Rarely, the parotid salivary gland will for a stone  
View a Parotid Salivary Gland Stone

 The pictures on the right show a patient with severe sialothiasis (salivary gland stones).  One of the stones has eroded through the floor of the mouth.  Two stones were recovered with a third still in the duct.  This patient had a long history of recurrent salivary gland swelling and infection.  Treatment will probably require excision of the submandibular salivary gland.

  
 The X-Ray on the right shows a giant salivary gland stone (Larger than 1.5 cm) just under the mandible.   For more information on the management of giant salivary gland stones, go to the World Articles in Ear Nose and Throat.  Note the size of the stone next to the penny. 
 
 Oral Fibroma: 
 This is a benign lesion in a young patient which can easily be removed as an office procedure.

 Lingual Cavernous Hemangioma: 
 This is a benign lesion but one which is very hard to treat.  Surgery is difficult.  Angiography is often needed to outline the feeding vessels and to embolize the hemangioma.
  
 Lingual Hemangioma:  
The picture on the right is a small peduncular hemangioma on the tip of the tongue of a six year old male.  It was removed under local anesthesia in the surgeon's office. 
  
 Geographic Tongue:   
 This is a benign non-painful condition caused by the absence of taste bud papilla.  The glassy patches move around the tongue and change shape.  The cause of this condition is unknown and treatments are not reliable.  The left hand picture is from a 20 year old male who is at the beginning stages of a bout of acute tonsillitis.  He stated the condition worsens during the acute episodes.  
  
 To the left is a picture of a hairy and geographic tongue in an 18 yr old male. 

 Mass on Base of Tongue:  This mushroom like mass presented on a 40 yr old female with a one month history of chocking.  It was treated with surgical excision.  The pathology report showed that the mass was a benign vascular tumor. 

  
 Sialocele:  
A sialocele arises from the blockage of a salivary gland duct.  The duct enlarges and forms a sac of saliva.  Treatment is with surgical excision.

 Oral-Maxillary Fistula:  In this condition, a hole (fistula) develops between the mouth and the large sinus cavity above the palate (roof of the mouth).  This condition can be caused by dental infections or a complication of surgery.  Treatment is with a two layer surgical closure.   An incision is made around the periphery of the fistula.  The mucosa of the fistula is elevated and inverted.  It is then sewn together, forming an inner layer.  The cheek mucosa is then  advanced over the inner closure and sewn over the defect.    

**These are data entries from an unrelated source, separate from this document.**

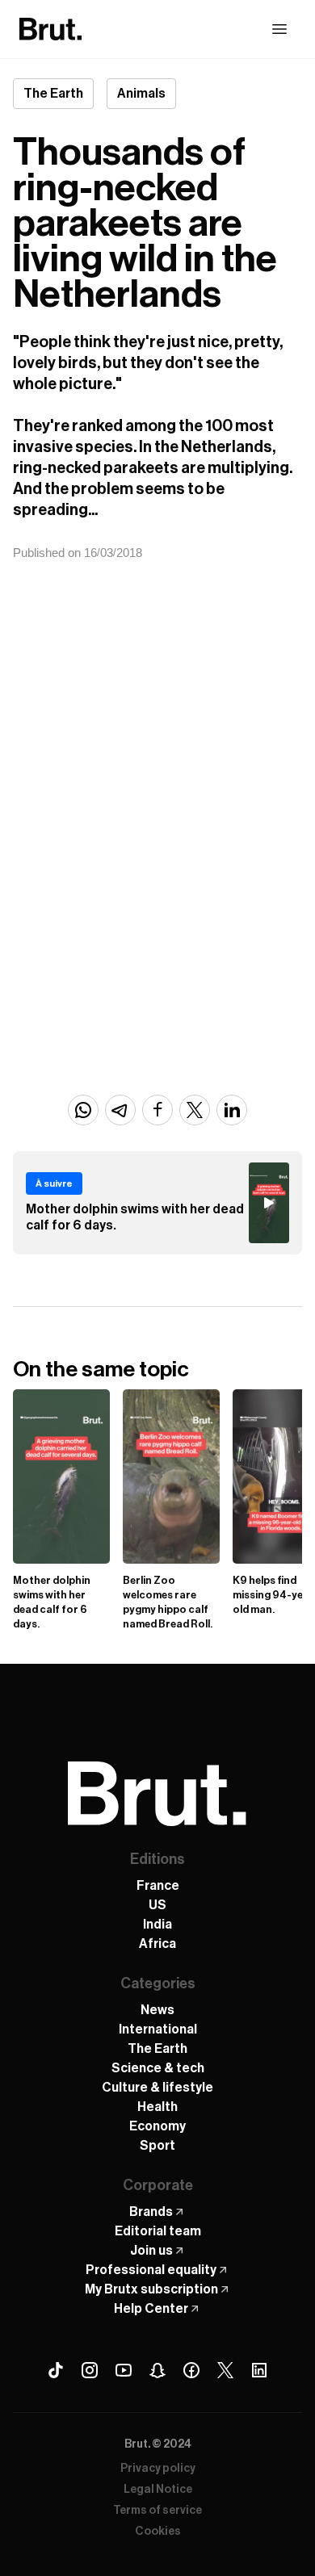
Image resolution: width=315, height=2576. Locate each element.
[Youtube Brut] (123, 2370)
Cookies (158, 2531)
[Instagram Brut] (90, 2370)
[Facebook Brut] (191, 2370)
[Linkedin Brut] (259, 2370)
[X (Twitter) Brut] (225, 2370)
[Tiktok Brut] (56, 2370)
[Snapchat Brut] (157, 2370)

 The patient shown on the right has a small hole in the middle of a tooth socket.  A tooth had been pulled and a hole was made into the maxillary sinus.  The hole did not fully heal and a small fistula was left in the middle of the upper alveolar ridge.
   
 Lichen Planus:  This condition presents as a white lace like pattern on the inside of the cheeks.  It can be confused with may other conditions and evaluation by a physician is mandatory to make sure other serious problems are not present.  Often the condition is caused by a reaction to medications.  Beta Blockers and oral hypoglycemics are the most common offending  medications.  Lichen Planus can also be associated with other conditions such as Hepatitis C.   Treatment is with oral prednisone (5mg/ 5cc) rinses, mixed (1:1) with kopectate to allow the medication to stick to the oral mucosa.

The pictures below are from a 37 year old patient with biopsy proven lichen planus which occurred during a stressful time in the patient's life.   Her tongue had scared plaques, her cheeks were inflamed.  She also had multiple dental caries.  The patient was treated with a liquid steroid taken by mouth and a topical steroid cream.   Two years later she was asymptomatic without a recurrence.  Although one may think of methamphetamine usage, however, this produces gingivitis and caries next to the dental line of the teeth.